The solution is either to reduce the concentration of inhaled oxygen or to manipulate the lungs to reopen. Several studies have confirmed that inhalation of pure oxygen can lead to significant pulmonary atrophy; inhalation of 80% oxygen, pulmonary atrophy is significantly reduced; inhalation of 60% oxygen is almost no pulmonary atrophy. However, as the oxygen concentration decreases, the time of decrease in oxygen saturation decreases progressively. Manipulative ventilation is particularly beneficial for preoxygenation, and it includes CPAP, PEEP, and manipulative lung resuscitation. A CT study showed that spontaneous respiration for 5 min with concomitant administration of CPAP (6 cmH2O) followed by oxygen administration for 5 min with PEEP mask pressure at 6 cmH2O resulted in a significantly lower incidence of pulmonary atelectasis than in the control group [8] Rothen et al. demonstrated that alveolar recanalization occurred predominantly in the first 7-8 seconds when given at a pressure of 40 cmH2O [9] . It is recommended to puff the lungs both immediately after intubation and before extubation.

Generation of reactive oxygen species

Stabilized oxygen molecules may be broken down in biological tissues into reactive oxygen species components, including negative superoxide ions, hydroxyl groups, and hydrogen peroxide. These reactive oxygen components act on lipids, proteins, and DNA to cause cellular damage. Prolonged inhalation of pure oxygen produces reactive oxygen components. However, early signs of lung injury only begin to appear after 12 h of inhalation of highly concentrated oxygen. So a short period of pure oxygen preoxygenation is not harmful.

Cardiovascular response

The cardiovascular response during preoxygenation has not received much attention, but these experimental results are worth noting.

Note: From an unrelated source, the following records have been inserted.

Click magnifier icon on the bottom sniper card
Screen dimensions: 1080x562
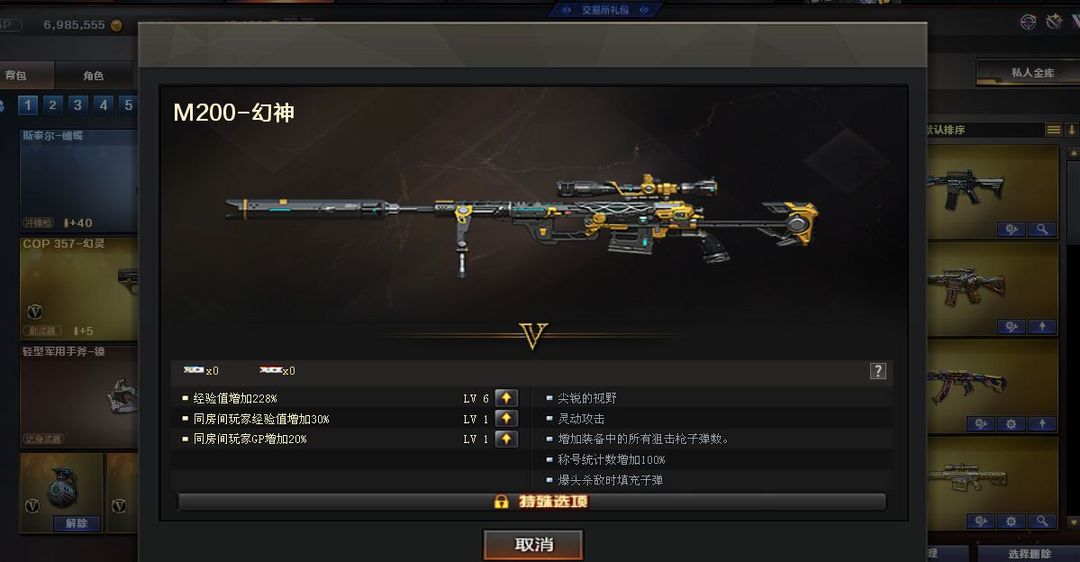1042,521
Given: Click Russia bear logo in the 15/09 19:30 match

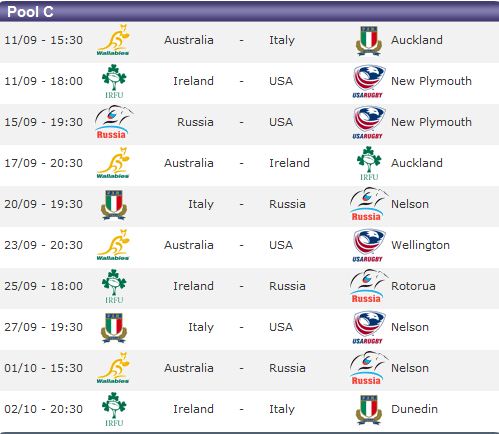Looking at the screenshot, I should (x=113, y=122).
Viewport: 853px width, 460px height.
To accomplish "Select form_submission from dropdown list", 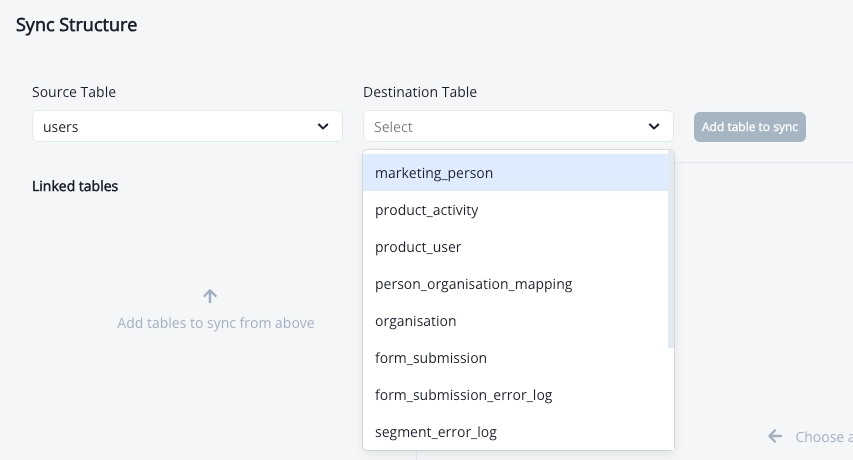I will click(x=515, y=358).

Induction of pure oxygen in the general population results in a mild slowing of heart rate and a corresponding decrease in cardiac output, systemic vasoconstriction, and an increase in arterial blood pressure. These changes are induced by chemoreceptor and pressure receptor feedback. Atropine prevents the decrease in heart rate, so it should be a vagal reflex.

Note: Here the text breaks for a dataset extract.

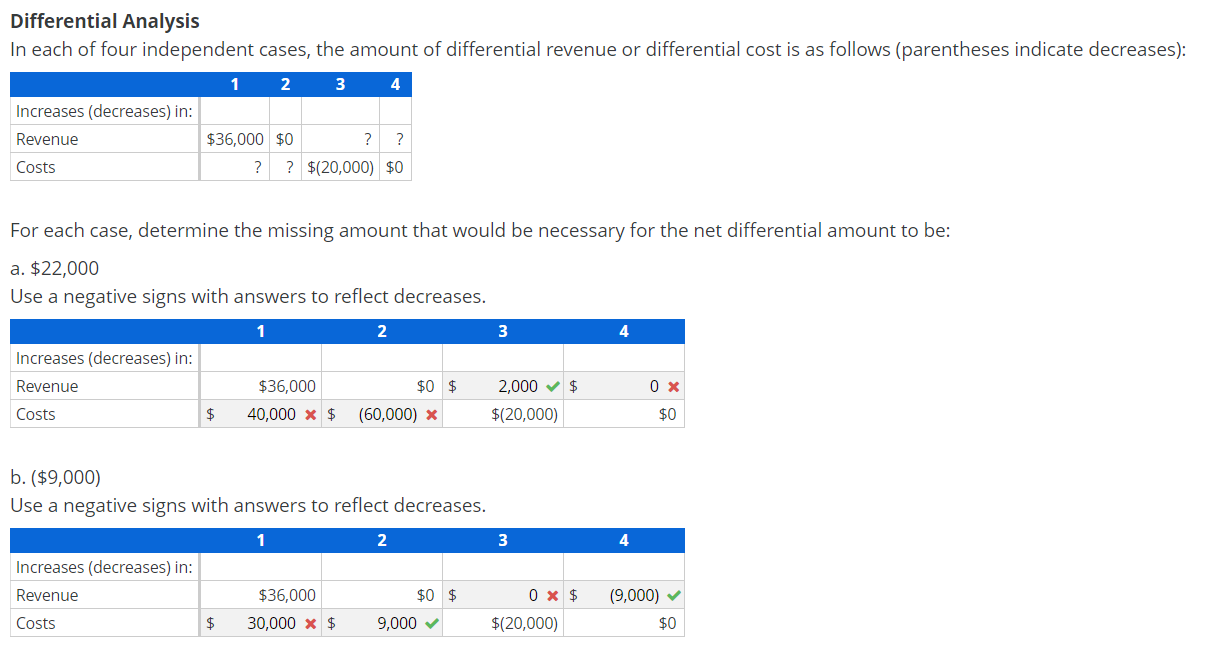
Task: Click column header 4 of the part b table
Action: tap(624, 540)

Pure oxygen can cause a significant fall in coronary blood flow (due to coronary constriction), accompanied by a fall in myocardial oxygen consumption. In normal people, coronary blood flow falls, cardiomyocytes rely on lactate for energy, oxygen consumption is reduced, while the heart rate slows down, so the oxygen supply is sufficient. However, in patients with severe coronary artery disease, there are conflicting findings on myocardial metabolism. Some studies suggest that oxygen inhalation can lead to greater lactate decomposition than production, which is beneficial to myocardial oxygen supply; other studies show that oxygen inhalation promotes lactate production, suggesting myocardial ischemia.

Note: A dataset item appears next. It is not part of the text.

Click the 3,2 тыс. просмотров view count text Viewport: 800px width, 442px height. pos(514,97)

Inhaling high levels of oxygen reduces cerebral blood flow and also reduces cerebral oxygen consumption by 20%.

Animal models have shown that high concentrations of oxygen constrict blood vessels, leading to a decrease in blood flow in the peripheral vascular bed.

In any case, it is questionable whether these changes during preoxygenation are clinically meaningful. To date there is no definitive evidence to limit the implementation of preoxygenation.

Conclusions

This article provides strong evidence that preoxygenation, whether implemented before induction or extubation, prolongs the onset of hypoxia. For this reason, preoxygenation is required for all general anesthesia patients. And preoxygenation is required whenever there is a possibility of interruption of oxygen supply, such as before tracheal suctioning, before and during awake fibreoptic intubation, especially in high-risk patients, such as those with severe obesity. The procedure must be performed correctly and EtO2 routinely monitored.The effectiveness of preoxygenation in high-risk patients may be compromised, and the clinician needs to have a variety of strategies at his or her disposal to improve oxygenation. Absorptive lung atelectasis caused by preoxygenation is easily resolved and should not be a barrier limiting this technique.